He leaned suddenly toward her.

“Why do you think that?”

“You talked about the evil eye and the dark of the moon; the others, Nels and Dorothy, thought you were joking or talking in riddles, but I didn’t. The night of the show, when you were first stricken, I saw George performing incantations before a horrible snake—a black cobra, I think; a month later he worshipped the snake again and your illness increased. He has come here because Angela wants him to entertain us with his music hall magic. I am afraid that he will use the snake. You say you are to lose your life tomorrow; if George is the cause of your illness, then that is true.”

He was still leaning toward her, searching her face in the waning light. He spoke slowly as if his words were but a surface ripple over a deep lake of thought.

“It is true that my illness is mind-born—I have known that from the beginning—and that it is not of myself, and I have tried to discover who could have thought it on me. It may be, as you suggest, that George has done it.
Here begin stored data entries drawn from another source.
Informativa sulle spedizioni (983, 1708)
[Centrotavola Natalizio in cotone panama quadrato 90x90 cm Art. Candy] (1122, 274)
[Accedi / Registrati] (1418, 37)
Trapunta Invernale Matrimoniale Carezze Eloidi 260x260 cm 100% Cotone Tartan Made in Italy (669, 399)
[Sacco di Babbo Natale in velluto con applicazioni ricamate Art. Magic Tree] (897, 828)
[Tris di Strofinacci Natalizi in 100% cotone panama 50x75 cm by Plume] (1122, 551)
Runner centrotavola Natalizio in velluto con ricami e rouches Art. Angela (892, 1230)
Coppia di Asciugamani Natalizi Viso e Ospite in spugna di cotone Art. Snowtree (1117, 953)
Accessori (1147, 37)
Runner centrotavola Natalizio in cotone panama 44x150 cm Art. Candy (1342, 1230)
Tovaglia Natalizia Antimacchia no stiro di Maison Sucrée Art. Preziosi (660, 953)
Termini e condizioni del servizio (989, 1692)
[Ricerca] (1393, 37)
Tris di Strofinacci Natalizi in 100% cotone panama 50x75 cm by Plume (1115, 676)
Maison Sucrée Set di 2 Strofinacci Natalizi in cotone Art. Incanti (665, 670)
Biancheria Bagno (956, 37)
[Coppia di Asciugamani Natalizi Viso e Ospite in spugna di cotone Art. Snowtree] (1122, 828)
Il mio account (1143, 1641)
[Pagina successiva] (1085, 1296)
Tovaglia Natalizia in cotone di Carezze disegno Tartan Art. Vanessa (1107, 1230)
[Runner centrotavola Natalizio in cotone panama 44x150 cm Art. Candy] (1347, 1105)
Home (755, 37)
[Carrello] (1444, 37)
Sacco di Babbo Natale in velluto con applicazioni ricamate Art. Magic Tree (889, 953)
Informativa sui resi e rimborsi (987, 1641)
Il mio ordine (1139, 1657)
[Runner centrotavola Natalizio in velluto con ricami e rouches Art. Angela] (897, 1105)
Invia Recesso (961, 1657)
It is an answer, but why?”

“Because of Gloria,” she said. With another man it would have been difficult to tell her beliefs, but for the moment it seemed as if they two were hanging suspended in the dusk-blue bowl of mountain and sky, and the soul, eager yet indifferent of life, that looked out of his eyes, commanded absolute truth.

“George loves her—he is a Hindoo, and for no other reason would he have been her servant all these years. At first he understood the prejudices of a Western woman and realized that he couldn’t marry her, but I think if you will look back perhaps now you can see how he separated you and Gloria. I have never seen the two men who followed, but I think he must have hypnotized her into marrying them, and then himself broken the marriages, and now she is going to marry this horrible Prince Aglipogue. George is forcing her to do that. He boasted that it was so to me. It will ruin her career and make her poor, and break her heart with shame when she wakes to what she has done. Then George will claim his reward. He did not mention your name when he talked to me, but he said, ‘There is only one other fit to walk beside her, and he is slowly dying of an unknown disease.’ You see there is only one link gone from my story and that is how you let Gloria go at first. Why did you, why did you?”

In the retelling of the story that had occupied her mind all these weeks, putting all her fears into words, it seemed that the danger she told had grown fourfold. When she had tried to tell Terry his very attitude of uncomprehension had made her story sound unreal, but when she told it now, she saw belief and understanding in Pendragon’s eyes, and something else—a resignation that maddened her. It was as if he watched Gloria being murdered and made no movement to protect her.

“Why, why?” she demanded again, grasping his arm with tense fingers. She could almost have shaken him.

He seemed quite unmoved by her excitement.